I trained the Lanenet (https://github.com/MaybeShewill-CV/lanenet-lane-detection) on desktop and was able to run the trained mode with TensorRT on Nvidia Jetson AGX Xavier. The lanenet part is about 90ms for a 640x360 image on Xavier. I was able to use lanenet on Xavier to drive a robocar autonomously along sidewalks without using any other algorithms https://twitter.com/SmallpixelCar/status/1297556145993707521. You can also find other information related how I used lanenet on a real car on the my Twitter account https://twitter.com/SmallpixelCar/status/1283135727534870528 and https://twitter.com/SmallpixelCar/status/1288674017352671232
Here are some tips how to make it work and faster.

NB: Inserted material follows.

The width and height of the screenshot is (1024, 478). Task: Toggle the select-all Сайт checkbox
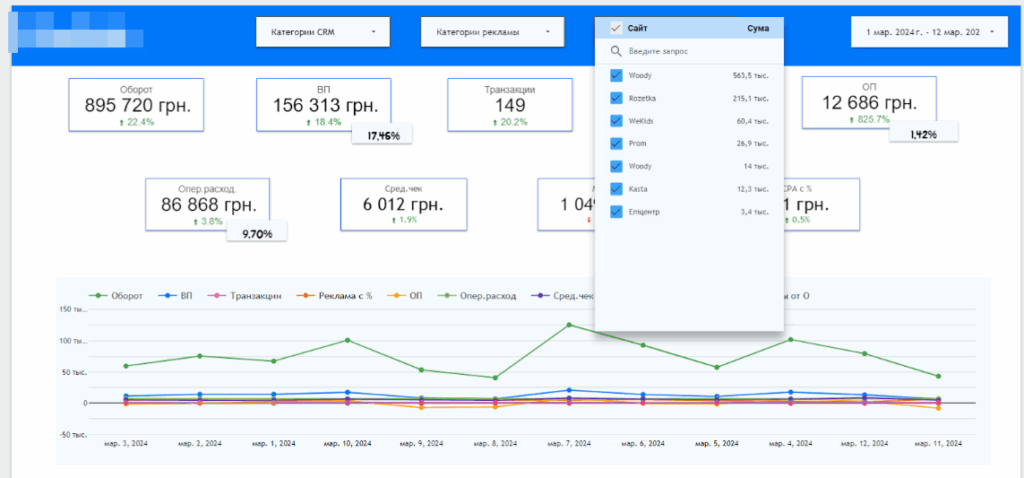click(616, 28)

How to convert and run the mode with TensorRT:
-
You first need to convert the Tensorflow check point to UFF. There should be a lot of code out there to do it. When you do this, you need to select the output nodes for binary mask and seg mask.
-
Then use something similar to TensorRT sample code on Xavier under /usr/src/tensorrt/samples to run the UFF.
However, when I worked on 2 above, I found I could not get the binary seg mask (which is the output of argmax and int64) to work properly in TensorRT. Maybe it was not supported by TensorRT. So I went back to 1, and selected the layer before the argmax, which is "Softmax", as output node for UFF. Then 2 worked fine. After that, I wrote my own image processing function same as argmax to process the output from TensorRT and get the final seg mask.

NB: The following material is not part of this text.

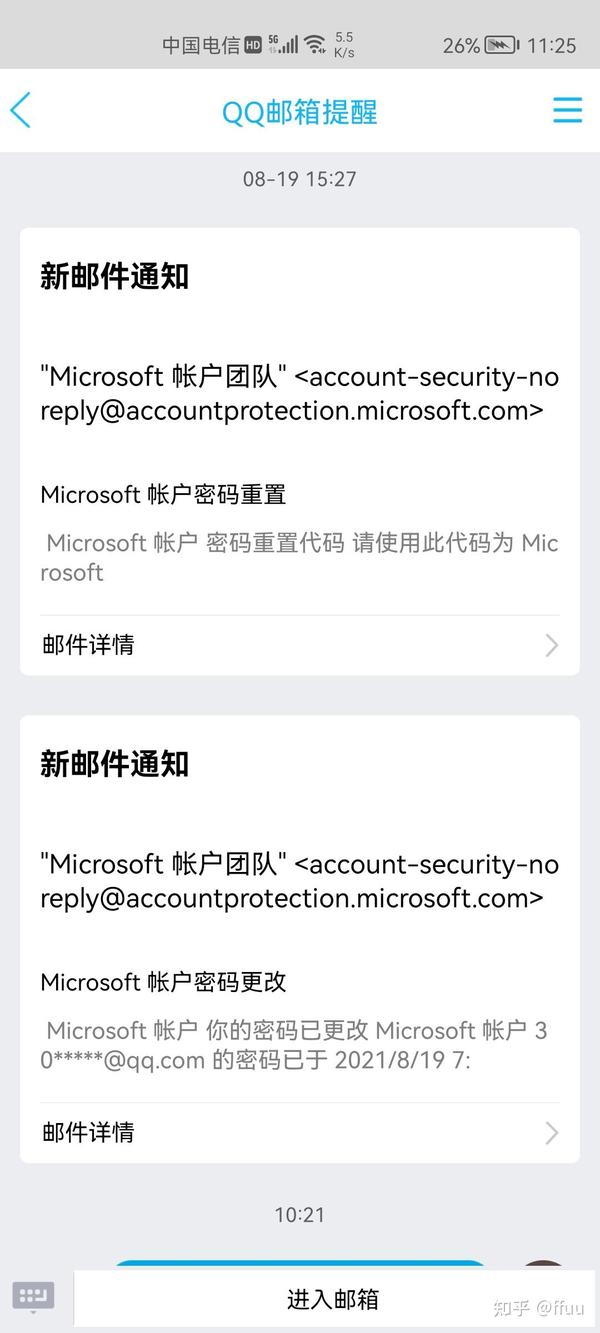Tap the partially hidden blue message bubble
The width and height of the screenshot is (600, 1333).
coord(300,1266)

Postprocessing is very slow:
The DBscan based post processing is slow. It could be much faster if you write you own c++ code. You can find DBScan, curveFitting etc on github. The key is that when you use DBscan, do not put all pixels into it. You can select just some pixels, for example, skip every other pixel in the row, and skip every other row. Then you DBscan will be much faster. I was able to run the entire post-processing under a few ms.
Load the UFF mode is very slow:
Eever time the c++ code loads the UFF model, it will run optimization to find the best model, data type etc. So it takes a long time. On my Xavier, it took about 5 minuts just to load the UFF. However, after the c++ optimizes the model, it will convert the UFF model into a binary "Engine". You can save this Engine with simple c++ fopen/fwrite. Next time when you starts the program, just load this saved binary Engine and feed it to TensorRT. It is then must faster.